Demenz und LGBTIQ+: Plötzlich sichtbar
In der Begleitung von LGBTIQ+-Personen mit Demenz ergeben sich besondere Herausforderungen. Wie kann sensible Versorgung aussehen? Von Johanna Pfabigan

Das ist die Zusammenfassung von einem Artikel über LGBTIQ+-Personen mit Demenz. Was passiert, wenn Menschen mit Demenz nicht mehr so gut steuern können, welche Teile ihres Lebens sichtbar werden? Johanna Pfabigan beschäftigt sich mit diesem Thema und hat den Artikel geschrieben.
Demenz ist eine Krankheit des Gehirns. Sie verändert, wie Menschen Informationen verarbeiten, zum Beispiel Erinnerung, Orientierung oder Sprache. Vieles bleibt auch erhalten, wie Gefühle, Gewohnheiten und Körpererfahrungen.
Für LGBTIQ+-Personen kann die Krankheit besonders schwierig sein. Denn LGBTIQ+-Personen überlegen oft, ob sie in einer bestimmten Situation als LGBTIQ+-Person sichtbar sein wollen. Dieses Überlegen wird aber bei einer Demenz immer schwieriger. Eine Person erzählt zum Beispiel plötzlich von einer langjährigen Partnerin. Früher hat sie diese Beziehung vielleicht nicht offen gezeigt. Es kann aber auch das Gegenteil passieren: Eine wichtige Beziehungs-Person wird nicht mehr als Partner*in bezeichnet. Dadurch wird die Beziehung in der Gesundheits-Versorgung möglicherweise nicht erkannt.

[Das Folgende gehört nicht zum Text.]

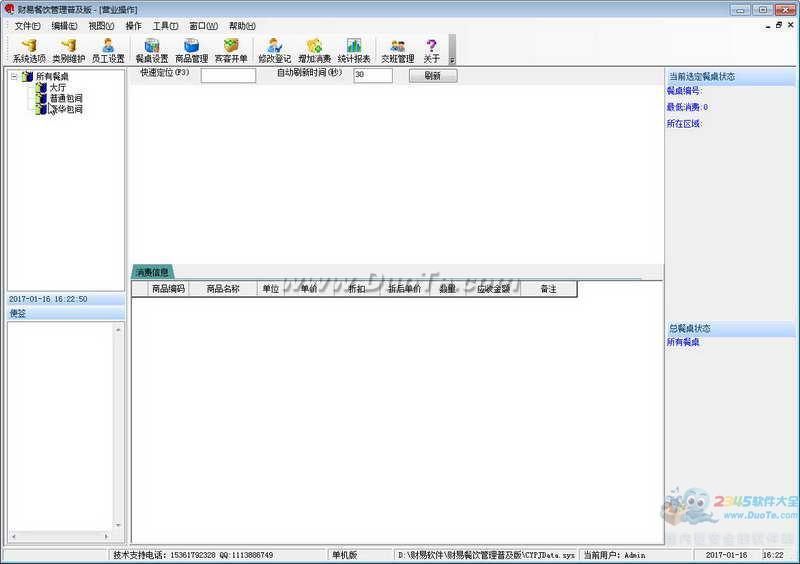Click the 修改登记 toolbar icon
The height and width of the screenshot is (564, 800).
click(x=274, y=50)
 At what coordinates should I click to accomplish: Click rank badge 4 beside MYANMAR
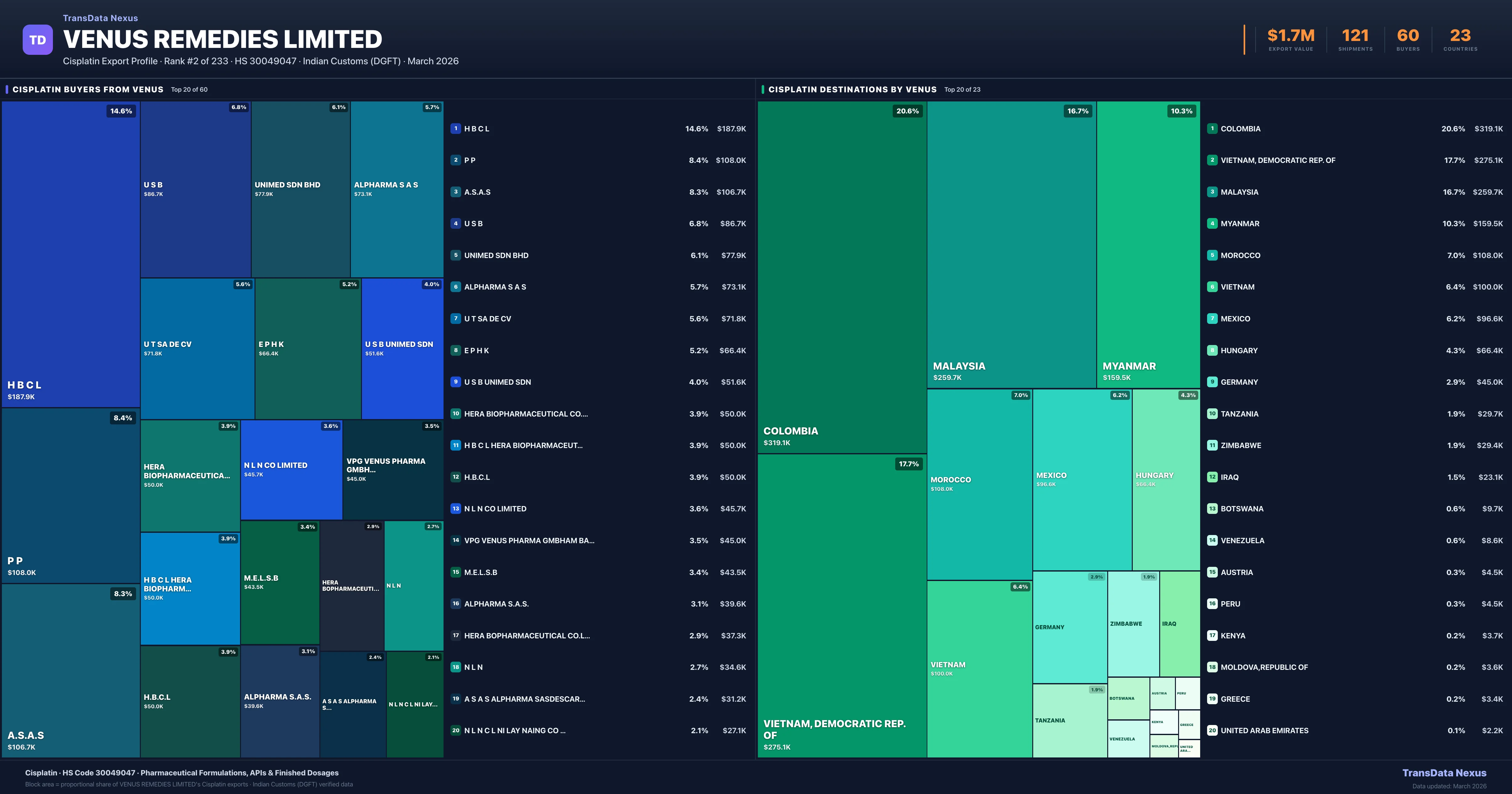coord(1212,224)
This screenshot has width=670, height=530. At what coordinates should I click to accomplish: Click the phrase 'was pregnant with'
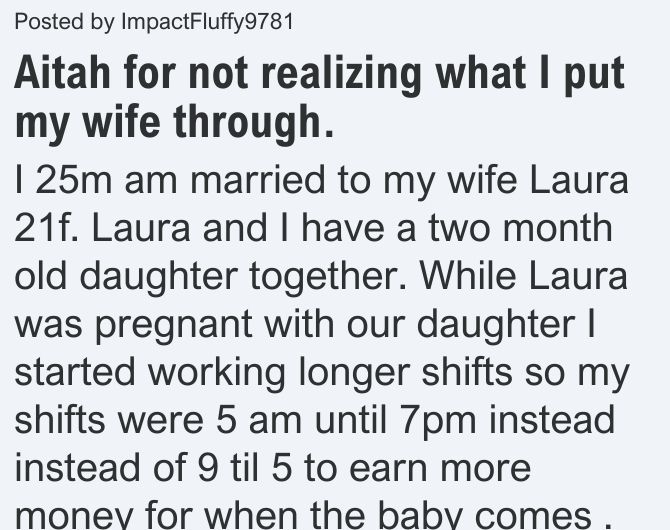coord(174,324)
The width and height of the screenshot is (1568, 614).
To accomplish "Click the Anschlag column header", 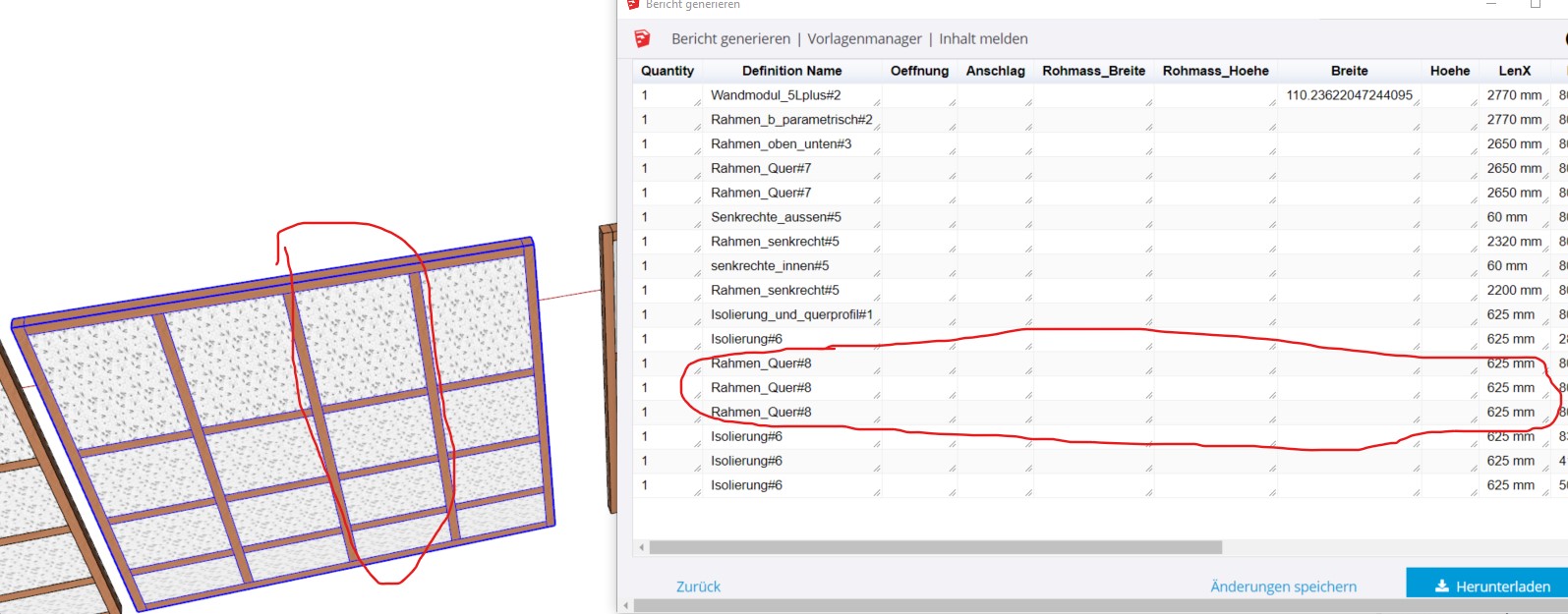I will tap(995, 71).
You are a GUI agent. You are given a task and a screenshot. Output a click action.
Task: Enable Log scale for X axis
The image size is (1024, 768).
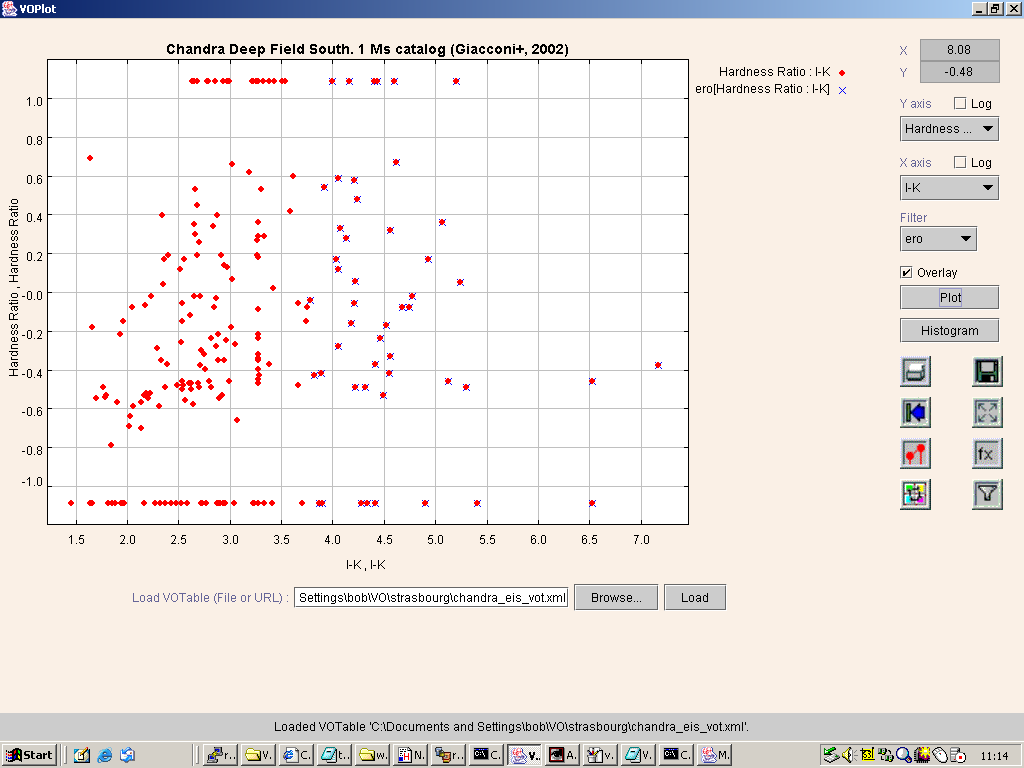click(x=960, y=163)
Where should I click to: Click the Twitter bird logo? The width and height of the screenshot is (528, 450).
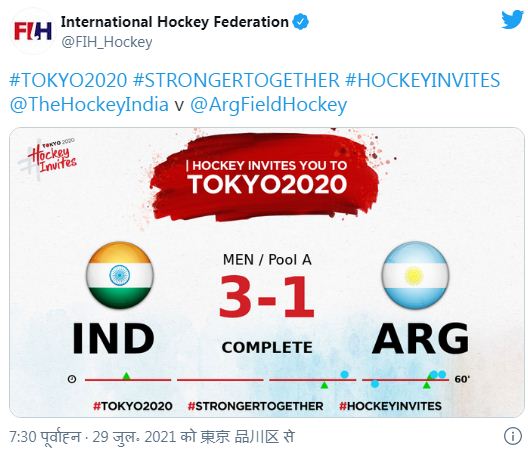click(513, 20)
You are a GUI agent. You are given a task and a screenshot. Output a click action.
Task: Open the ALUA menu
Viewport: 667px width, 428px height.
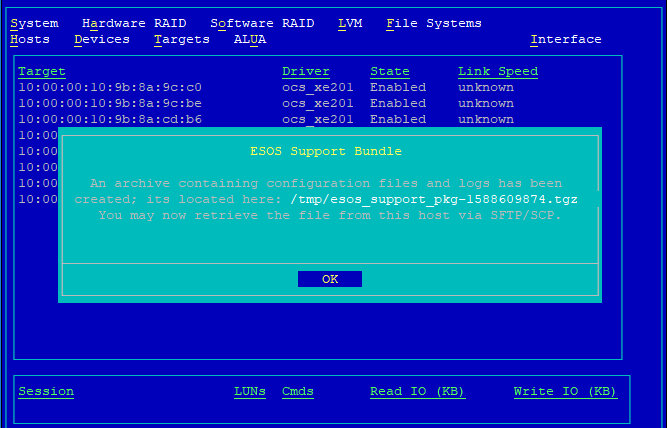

Diese Veränderungen können mit einer langen und teilweise geschützten Lebens-Geschichte zusammenhängen. Auch der Zugang zur eigenen Lebens-Geschichte kann sich verändern. Eine Person verwendet vielleicht wieder einen früheren Namen oder beschreibt sich anders als vorher. Pflege-Personen müssen nicht sofort entscheiden, welche Beschreibung die „richtige“ ist. Sie können die Person in der jeweiligen Situation ernst nehmen und ihr Sicherheit geben.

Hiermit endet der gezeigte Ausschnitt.